I'm jammin out to some Brit Birt, she's still my bitch, I love her crazy ass
Check that he is NOT ok. He just heated up SoCo and used it as syrup on his pancakes.
Bookstore boy and I went out, he came back here and I tried to fool around and he respects me too much blah blah I'm a predator.
i left with the words "thank you for undersanding my sluttiness"
When you start quoting save the last dance you need to stop drinking
The bouncer called to give me my shoes back when I got there he said " I'm all cool with fuvking bitches but when you try to to do it in my bar on the pool table you're gonna get chocked out every time"
At least you got your shooes
shit went down at the bar when this girl with 'morals' totally cock blocked a married guy. she actually kicked IN the bathroom door when they were fucking in there. then we all did shots.
I gasped. Both pairs of lips did.
Vom Wallet is no more. We now boldly enter a responsible, adult era where we will not throw up liquor onto ourselves.
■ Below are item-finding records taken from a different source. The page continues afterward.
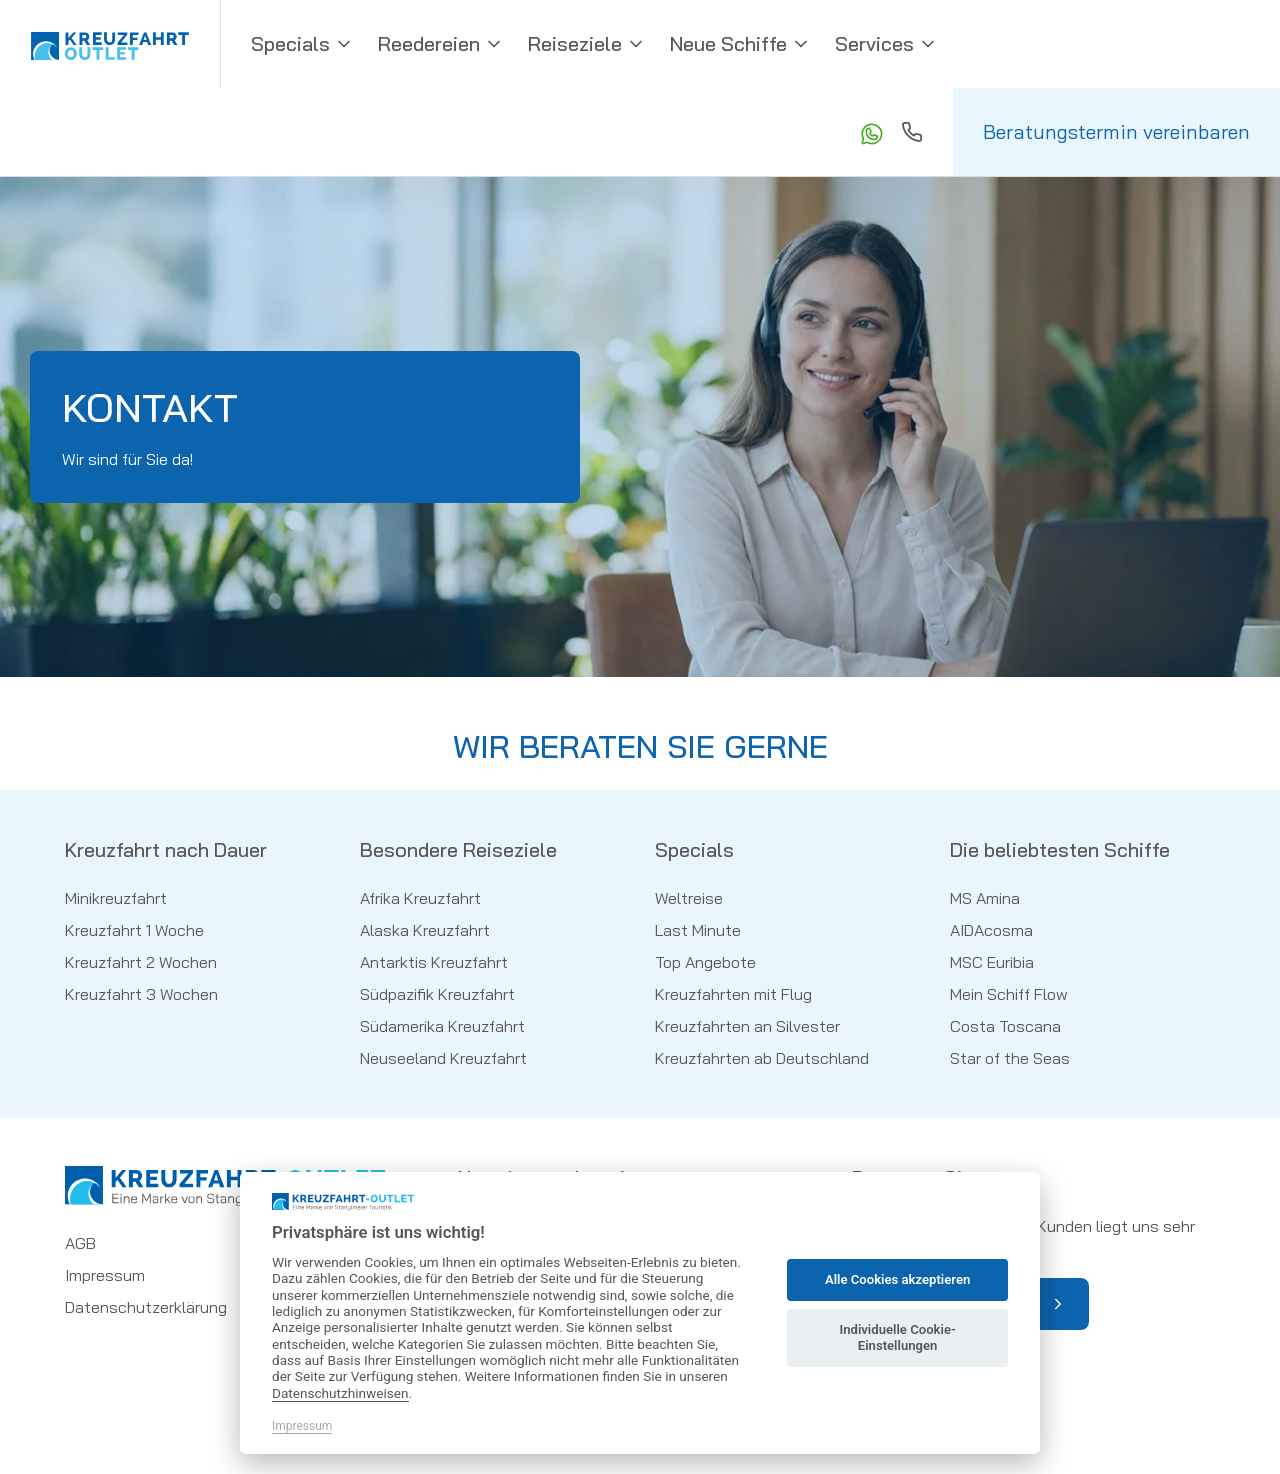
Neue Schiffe (740, 43)
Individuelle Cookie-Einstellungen (897, 1337)
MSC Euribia (992, 962)
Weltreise (689, 898)
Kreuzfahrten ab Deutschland (762, 1058)
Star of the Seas (1010, 1058)
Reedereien (441, 43)
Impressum (105, 1275)
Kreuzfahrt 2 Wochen (141, 962)
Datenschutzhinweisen (340, 1393)
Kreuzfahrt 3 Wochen (141, 994)
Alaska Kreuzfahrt (425, 930)
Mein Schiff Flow (1009, 994)
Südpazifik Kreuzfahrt (437, 994)
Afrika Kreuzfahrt (420, 898)
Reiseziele (587, 43)
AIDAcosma (991, 930)
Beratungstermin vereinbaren (1116, 131)
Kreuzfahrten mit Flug (733, 994)
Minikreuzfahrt (116, 898)
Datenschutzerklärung (146, 1307)
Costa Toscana (1005, 1026)
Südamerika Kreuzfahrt (442, 1026)
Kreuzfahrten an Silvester (747, 1026)
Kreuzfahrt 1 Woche (134, 930)
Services (886, 43)
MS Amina (985, 898)
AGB (80, 1243)
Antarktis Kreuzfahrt (434, 962)
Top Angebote (705, 962)
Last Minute (698, 930)
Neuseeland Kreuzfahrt (443, 1058)
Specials (302, 43)
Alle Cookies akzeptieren (897, 1279)
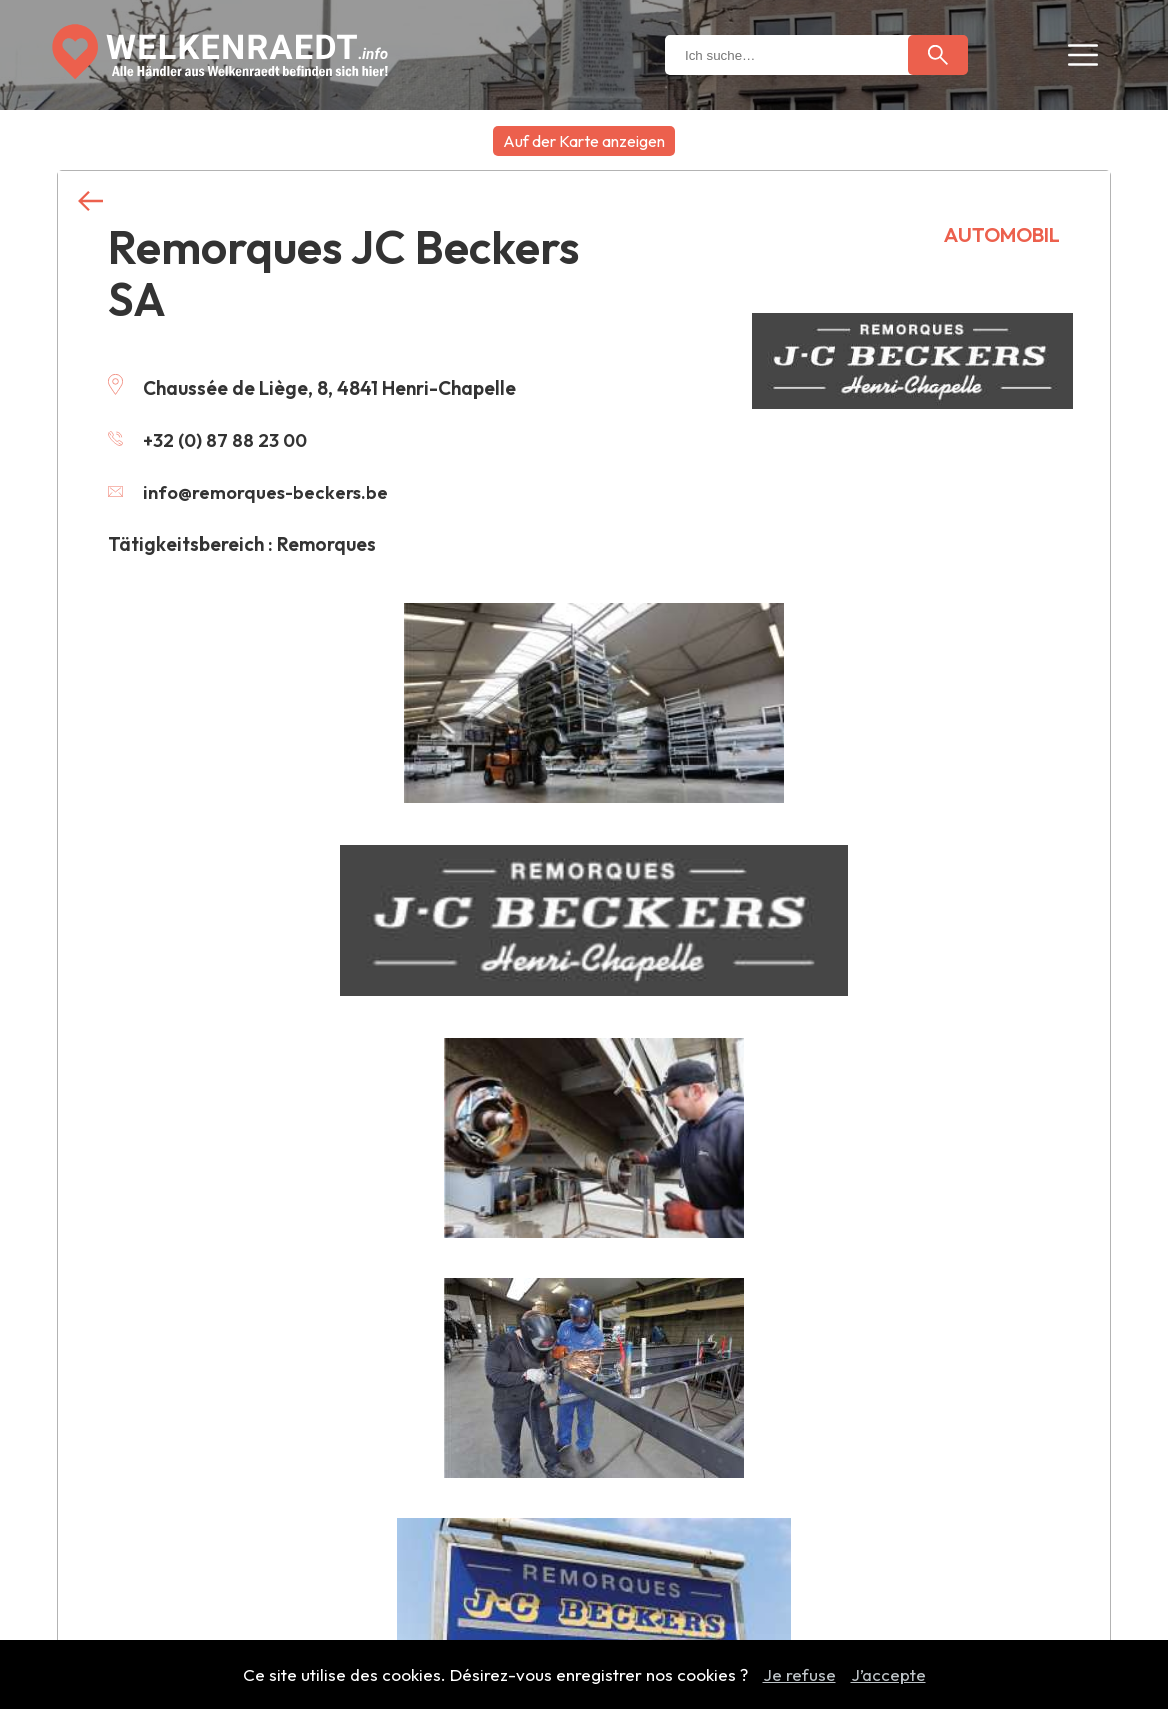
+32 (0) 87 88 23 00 (209, 440)
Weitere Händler (584, 1144)
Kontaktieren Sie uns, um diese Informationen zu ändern (484, 1015)
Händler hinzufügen (584, 1471)
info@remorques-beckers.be (251, 492)
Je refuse (799, 1674)
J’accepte (888, 1674)
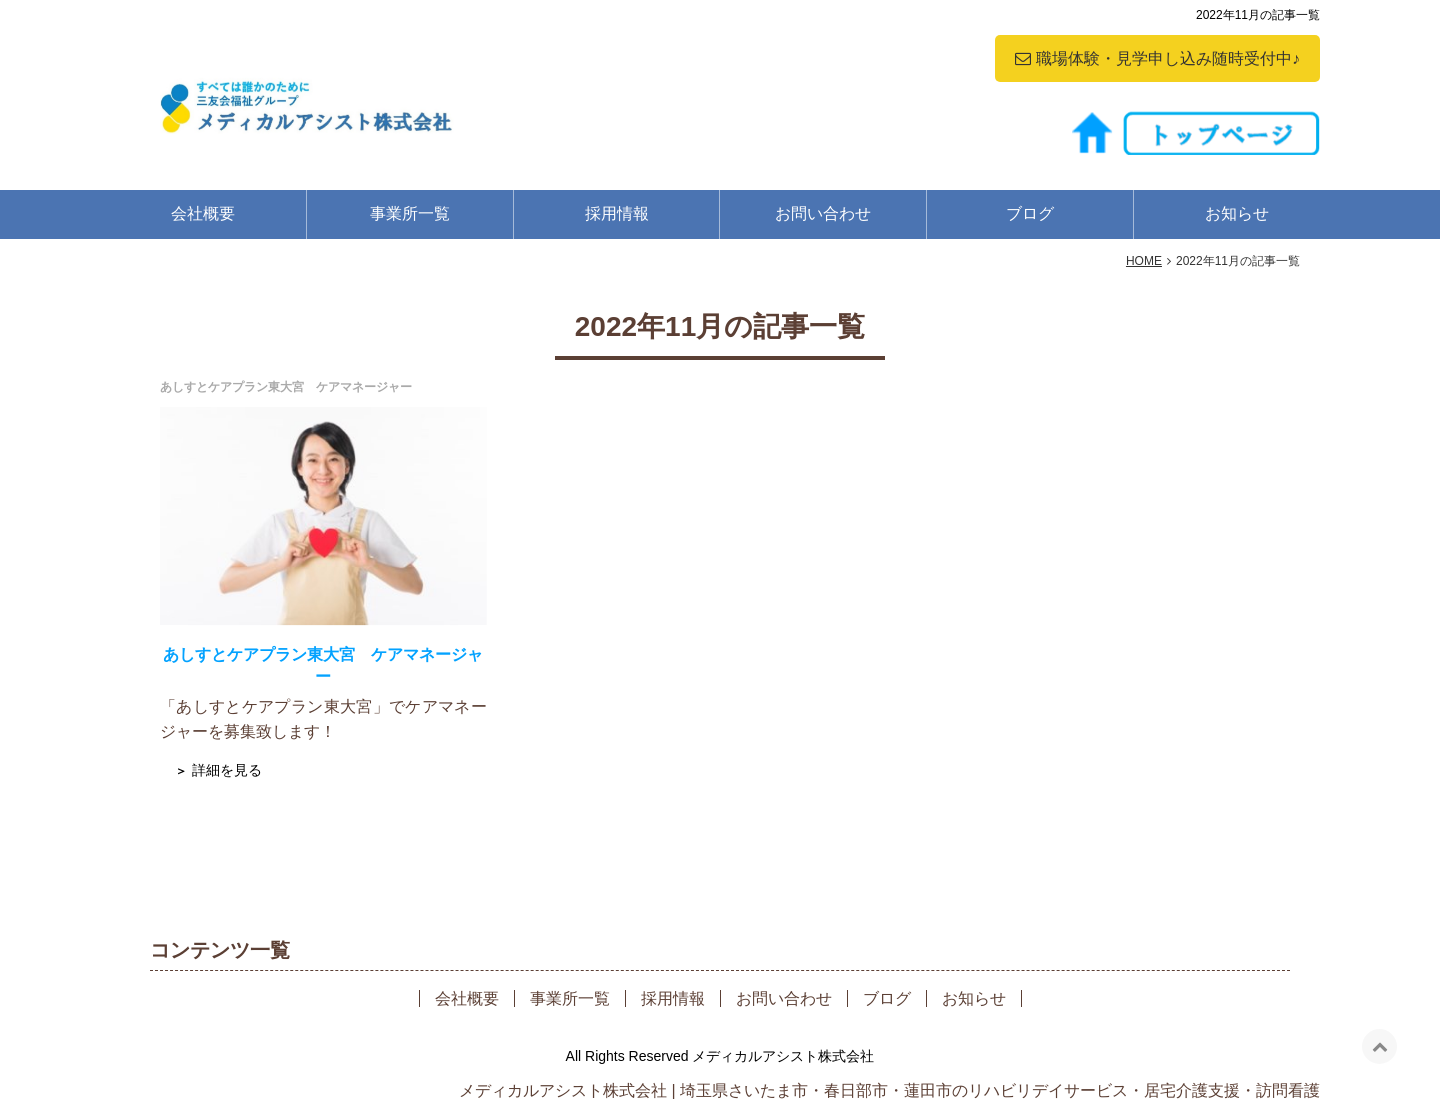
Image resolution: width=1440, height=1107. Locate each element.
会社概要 (203, 213)
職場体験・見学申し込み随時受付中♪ (1168, 58)
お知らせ (1237, 213)
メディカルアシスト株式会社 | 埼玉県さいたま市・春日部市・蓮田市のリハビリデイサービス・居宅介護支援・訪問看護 (889, 1090)
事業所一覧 (410, 213)
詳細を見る (227, 770)
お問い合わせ (823, 213)
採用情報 (617, 213)
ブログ (1030, 213)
He said that I looked like a "ghost had crawled up into my vagina and died"..so yeah, I'd say the hangover was noticeable.
he just kept texting even after we lit his shoelaces on fire. he just calmly walked into the pool... still texting.
So apparently it wasn't anything really bad, it's hemorrhoids. Which is the medical word for butthurt. I actually have ass ointment.
YOU HAVE PISSED AND FUCKED ON LITERALLY EVERYTHING IN MY HOUSE
Not everything, just a few things. And only a few times. The odds are really not all that bad when you break it down.
you’ve pissed every time you slept over. there’s no such thing as odds anymore. it’s guaranteed
I walked in on him fucking her whilst she ate skittles. I saw things no one should see, but I did get your bra back. You owe me.
How ironic... opening your legs for closure.